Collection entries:
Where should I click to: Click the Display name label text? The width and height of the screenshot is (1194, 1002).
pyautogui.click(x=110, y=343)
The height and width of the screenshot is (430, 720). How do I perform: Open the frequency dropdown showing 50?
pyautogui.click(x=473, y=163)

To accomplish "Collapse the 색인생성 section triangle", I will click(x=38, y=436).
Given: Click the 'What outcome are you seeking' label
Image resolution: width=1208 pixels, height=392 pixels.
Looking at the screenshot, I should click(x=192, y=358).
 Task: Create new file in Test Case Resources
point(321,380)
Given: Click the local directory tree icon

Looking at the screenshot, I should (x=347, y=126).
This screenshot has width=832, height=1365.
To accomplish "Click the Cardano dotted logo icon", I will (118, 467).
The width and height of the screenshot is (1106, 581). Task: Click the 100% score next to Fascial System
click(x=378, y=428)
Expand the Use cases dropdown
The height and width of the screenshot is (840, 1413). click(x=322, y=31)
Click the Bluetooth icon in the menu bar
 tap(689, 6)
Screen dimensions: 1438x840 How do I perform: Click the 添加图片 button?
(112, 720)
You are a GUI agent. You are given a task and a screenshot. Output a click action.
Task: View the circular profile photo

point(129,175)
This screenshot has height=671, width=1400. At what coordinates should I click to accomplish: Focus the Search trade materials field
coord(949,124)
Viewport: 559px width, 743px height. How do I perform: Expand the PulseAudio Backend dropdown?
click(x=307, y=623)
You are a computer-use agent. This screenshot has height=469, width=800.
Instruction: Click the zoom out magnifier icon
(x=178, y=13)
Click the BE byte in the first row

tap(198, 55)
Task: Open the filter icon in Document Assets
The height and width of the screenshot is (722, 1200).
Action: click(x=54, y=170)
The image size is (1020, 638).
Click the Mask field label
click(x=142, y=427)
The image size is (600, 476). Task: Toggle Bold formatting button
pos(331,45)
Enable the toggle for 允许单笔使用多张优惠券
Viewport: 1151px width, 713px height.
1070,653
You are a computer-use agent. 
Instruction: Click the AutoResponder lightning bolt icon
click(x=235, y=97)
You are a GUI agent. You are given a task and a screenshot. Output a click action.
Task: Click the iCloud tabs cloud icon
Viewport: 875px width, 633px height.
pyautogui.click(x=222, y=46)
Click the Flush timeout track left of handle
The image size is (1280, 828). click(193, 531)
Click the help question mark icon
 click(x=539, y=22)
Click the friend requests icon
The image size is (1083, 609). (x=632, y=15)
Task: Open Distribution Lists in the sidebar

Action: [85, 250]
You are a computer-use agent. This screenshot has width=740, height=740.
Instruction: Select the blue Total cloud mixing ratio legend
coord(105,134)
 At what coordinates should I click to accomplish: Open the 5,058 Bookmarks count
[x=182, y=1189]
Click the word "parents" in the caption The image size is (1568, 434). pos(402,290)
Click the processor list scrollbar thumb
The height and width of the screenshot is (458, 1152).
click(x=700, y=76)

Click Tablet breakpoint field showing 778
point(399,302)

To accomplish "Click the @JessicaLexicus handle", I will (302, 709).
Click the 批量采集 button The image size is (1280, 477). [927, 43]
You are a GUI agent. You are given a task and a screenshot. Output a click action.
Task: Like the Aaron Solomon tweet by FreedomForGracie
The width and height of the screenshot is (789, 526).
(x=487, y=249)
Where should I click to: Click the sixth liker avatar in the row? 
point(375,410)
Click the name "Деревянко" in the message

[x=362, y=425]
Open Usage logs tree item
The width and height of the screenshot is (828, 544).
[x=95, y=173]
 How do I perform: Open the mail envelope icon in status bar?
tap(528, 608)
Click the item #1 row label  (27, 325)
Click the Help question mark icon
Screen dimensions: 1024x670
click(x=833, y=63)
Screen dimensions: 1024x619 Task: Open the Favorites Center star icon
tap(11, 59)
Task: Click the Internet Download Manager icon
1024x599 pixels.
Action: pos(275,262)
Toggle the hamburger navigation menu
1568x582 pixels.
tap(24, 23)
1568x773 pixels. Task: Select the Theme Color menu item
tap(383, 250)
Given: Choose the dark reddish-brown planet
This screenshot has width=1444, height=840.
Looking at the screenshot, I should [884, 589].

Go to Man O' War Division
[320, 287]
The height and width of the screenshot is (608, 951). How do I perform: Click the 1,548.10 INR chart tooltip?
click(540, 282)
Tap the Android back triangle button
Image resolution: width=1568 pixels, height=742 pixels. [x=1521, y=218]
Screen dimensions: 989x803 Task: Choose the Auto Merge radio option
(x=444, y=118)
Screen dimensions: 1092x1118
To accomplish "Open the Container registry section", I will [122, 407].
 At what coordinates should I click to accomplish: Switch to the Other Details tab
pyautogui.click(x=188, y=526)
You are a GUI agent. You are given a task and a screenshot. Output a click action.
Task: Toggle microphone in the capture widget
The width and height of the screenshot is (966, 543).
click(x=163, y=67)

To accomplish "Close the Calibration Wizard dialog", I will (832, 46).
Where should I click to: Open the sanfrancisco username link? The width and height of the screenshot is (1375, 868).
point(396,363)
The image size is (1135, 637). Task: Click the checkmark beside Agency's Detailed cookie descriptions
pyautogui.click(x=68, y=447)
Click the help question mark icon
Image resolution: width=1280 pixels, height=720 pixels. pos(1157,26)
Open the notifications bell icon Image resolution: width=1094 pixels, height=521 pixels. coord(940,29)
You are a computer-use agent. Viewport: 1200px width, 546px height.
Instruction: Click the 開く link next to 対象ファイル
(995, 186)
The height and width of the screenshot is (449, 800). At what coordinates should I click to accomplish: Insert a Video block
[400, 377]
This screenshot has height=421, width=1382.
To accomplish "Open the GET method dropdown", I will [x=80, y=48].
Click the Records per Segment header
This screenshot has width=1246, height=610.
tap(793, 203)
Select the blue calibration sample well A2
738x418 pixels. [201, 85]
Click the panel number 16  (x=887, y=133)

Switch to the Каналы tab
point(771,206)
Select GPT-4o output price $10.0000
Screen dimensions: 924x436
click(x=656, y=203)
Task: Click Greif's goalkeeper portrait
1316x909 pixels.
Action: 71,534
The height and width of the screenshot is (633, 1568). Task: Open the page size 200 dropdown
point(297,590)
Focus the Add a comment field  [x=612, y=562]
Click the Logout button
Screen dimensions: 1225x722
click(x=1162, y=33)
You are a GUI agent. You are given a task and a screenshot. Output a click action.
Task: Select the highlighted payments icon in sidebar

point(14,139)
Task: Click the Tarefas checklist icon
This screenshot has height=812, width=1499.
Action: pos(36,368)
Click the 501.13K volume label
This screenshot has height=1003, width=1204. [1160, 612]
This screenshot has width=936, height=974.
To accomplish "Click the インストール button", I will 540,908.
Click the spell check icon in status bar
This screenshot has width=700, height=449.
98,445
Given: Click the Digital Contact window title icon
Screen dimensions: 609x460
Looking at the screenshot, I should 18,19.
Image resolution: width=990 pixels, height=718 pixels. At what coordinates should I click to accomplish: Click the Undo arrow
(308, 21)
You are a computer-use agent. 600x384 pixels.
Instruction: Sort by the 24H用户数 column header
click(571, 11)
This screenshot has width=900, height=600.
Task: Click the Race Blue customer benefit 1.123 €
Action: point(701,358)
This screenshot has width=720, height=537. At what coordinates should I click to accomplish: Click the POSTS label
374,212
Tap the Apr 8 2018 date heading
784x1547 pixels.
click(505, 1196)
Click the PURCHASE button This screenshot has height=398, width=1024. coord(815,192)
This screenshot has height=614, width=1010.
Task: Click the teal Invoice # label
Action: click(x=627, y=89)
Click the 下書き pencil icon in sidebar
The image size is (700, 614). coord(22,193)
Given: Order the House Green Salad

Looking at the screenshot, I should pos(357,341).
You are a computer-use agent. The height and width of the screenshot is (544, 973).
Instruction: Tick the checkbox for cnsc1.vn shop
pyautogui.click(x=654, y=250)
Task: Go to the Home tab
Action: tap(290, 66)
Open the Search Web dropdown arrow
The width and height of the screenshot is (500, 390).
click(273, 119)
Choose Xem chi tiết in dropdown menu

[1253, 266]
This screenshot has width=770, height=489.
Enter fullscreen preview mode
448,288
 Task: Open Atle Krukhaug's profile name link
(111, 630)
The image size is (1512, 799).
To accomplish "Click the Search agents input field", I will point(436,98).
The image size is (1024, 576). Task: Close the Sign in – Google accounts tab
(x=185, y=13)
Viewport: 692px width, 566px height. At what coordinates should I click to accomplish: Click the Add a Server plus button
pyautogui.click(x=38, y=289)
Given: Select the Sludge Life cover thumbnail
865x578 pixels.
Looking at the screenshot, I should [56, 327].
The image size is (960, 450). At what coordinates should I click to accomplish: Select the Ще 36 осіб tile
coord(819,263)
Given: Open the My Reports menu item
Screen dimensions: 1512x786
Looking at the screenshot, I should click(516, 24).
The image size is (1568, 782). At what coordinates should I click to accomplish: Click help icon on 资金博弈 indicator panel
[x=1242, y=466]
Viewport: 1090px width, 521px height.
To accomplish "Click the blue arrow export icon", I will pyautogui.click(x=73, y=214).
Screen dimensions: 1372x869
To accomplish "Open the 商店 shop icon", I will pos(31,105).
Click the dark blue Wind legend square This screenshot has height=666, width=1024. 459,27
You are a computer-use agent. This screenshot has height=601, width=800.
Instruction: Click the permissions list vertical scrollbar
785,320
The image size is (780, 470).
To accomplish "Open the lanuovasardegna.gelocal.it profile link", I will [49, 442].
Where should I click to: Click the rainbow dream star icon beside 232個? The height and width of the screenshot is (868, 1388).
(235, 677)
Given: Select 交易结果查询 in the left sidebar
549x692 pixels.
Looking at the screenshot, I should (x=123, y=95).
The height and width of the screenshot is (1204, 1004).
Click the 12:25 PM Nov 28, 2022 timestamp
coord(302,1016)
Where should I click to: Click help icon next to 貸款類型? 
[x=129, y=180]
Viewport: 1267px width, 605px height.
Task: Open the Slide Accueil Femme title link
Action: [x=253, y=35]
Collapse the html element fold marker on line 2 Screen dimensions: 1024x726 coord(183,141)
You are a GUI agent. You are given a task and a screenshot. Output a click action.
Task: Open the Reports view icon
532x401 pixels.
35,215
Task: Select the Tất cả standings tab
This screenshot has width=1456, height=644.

*ACTIVITY*. From the records above, retype only the lines starting at the line that contains "Open the notifications" and ending at the line that contains "Click the Records per Segment header", both included.

*WORKED SOLUTION*.
Open the notifications bell icon Image resolution: width=1094 pixels, height=521 pixels. coord(940,29)
You are a computer-use agent. Viewport: 1200px width, 546px height.
Instruction: Click the 開く link next to 対象ファイル
(995, 186)
The height and width of the screenshot is (449, 800). At what coordinates should I click to accomplish: Insert a Video block
[400, 377]
This screenshot has height=421, width=1382.
To accomplish "Open the GET method dropdown", I will [x=80, y=48].
Click the Records per Segment header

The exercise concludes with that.